Entries on finding words and elements:

"""

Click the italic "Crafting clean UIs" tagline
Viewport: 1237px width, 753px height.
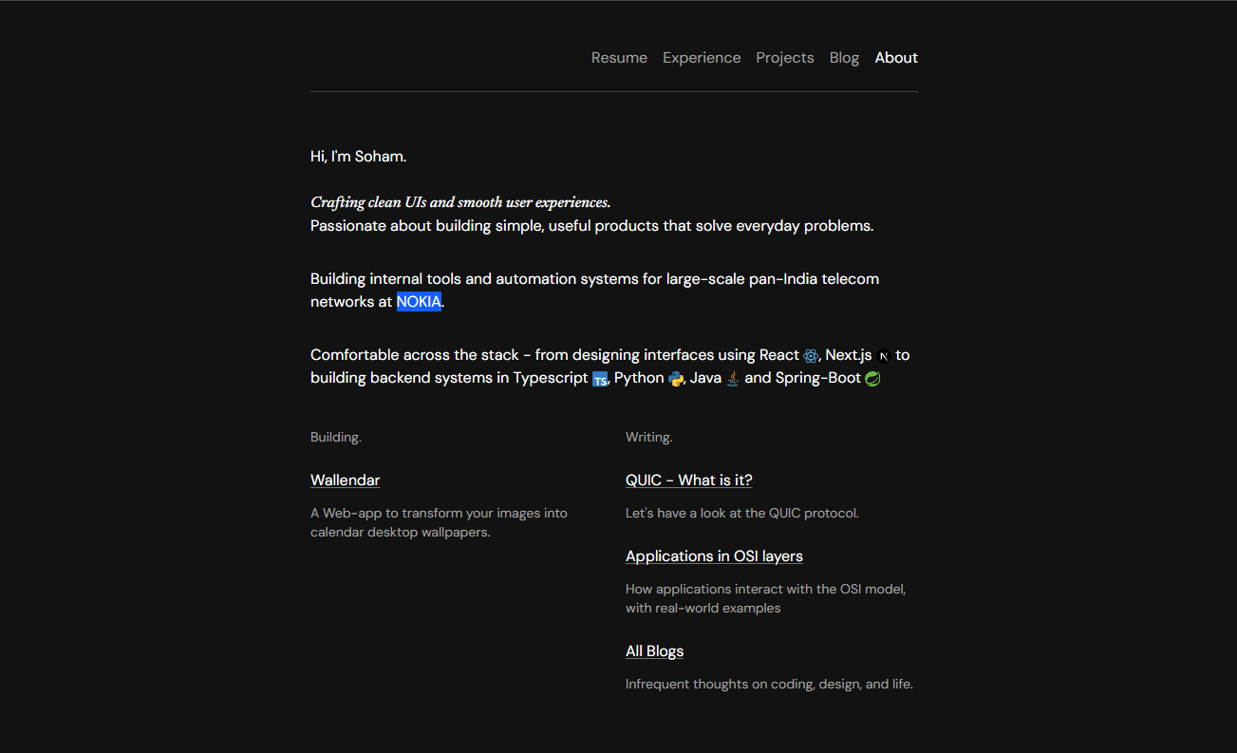tap(460, 202)
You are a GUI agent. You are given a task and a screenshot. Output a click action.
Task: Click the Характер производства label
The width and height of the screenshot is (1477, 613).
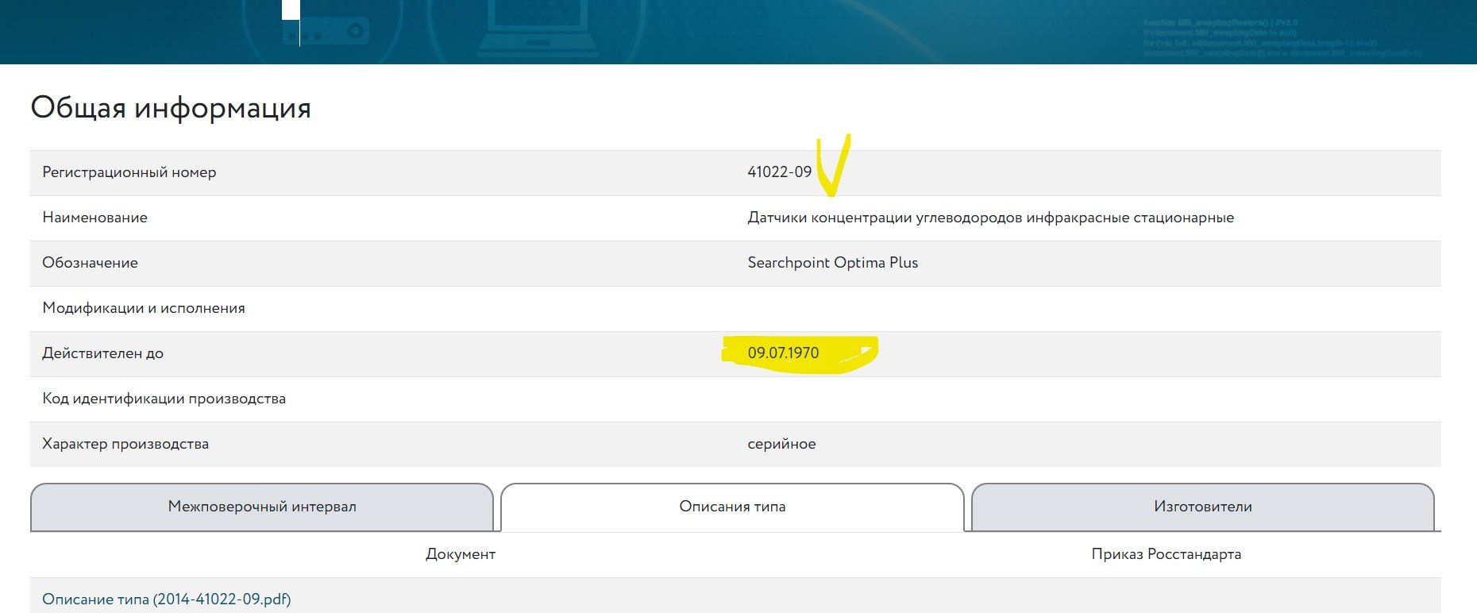point(125,444)
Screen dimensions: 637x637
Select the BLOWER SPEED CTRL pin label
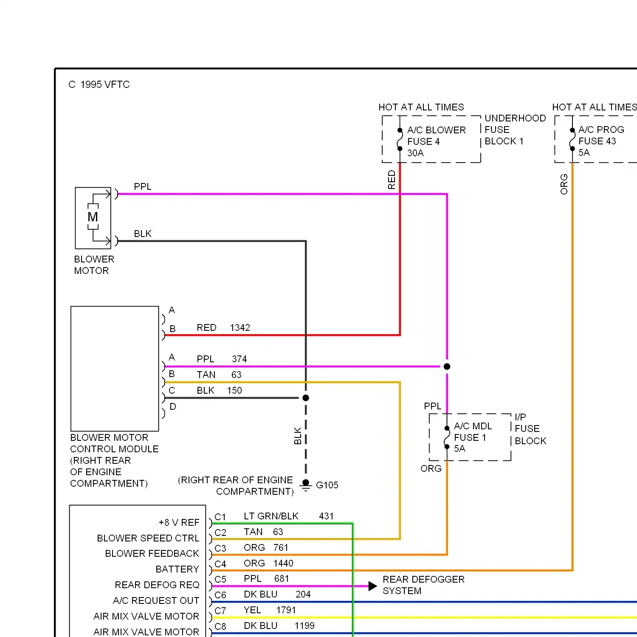pyautogui.click(x=148, y=538)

"""

Rewrite all the lines above, substituting "caption" for "label" everywhere it appears and keeping everything else unchanged. Leave out the pictures.

§ **Problem solution**
Click the italic "Crafting clean UIs" tagline
Viewport: 1237px width, 753px height.
tap(460, 202)
You are a GUI agent. You are given a task and a screenshot. Output a click action.
Task: Click the Характер производства caption
The width and height of the screenshot is (1477, 613).
point(125,444)
Screen dimensions: 637x637
Select the BLOWER SPEED CTRL pin caption
pyautogui.click(x=148, y=538)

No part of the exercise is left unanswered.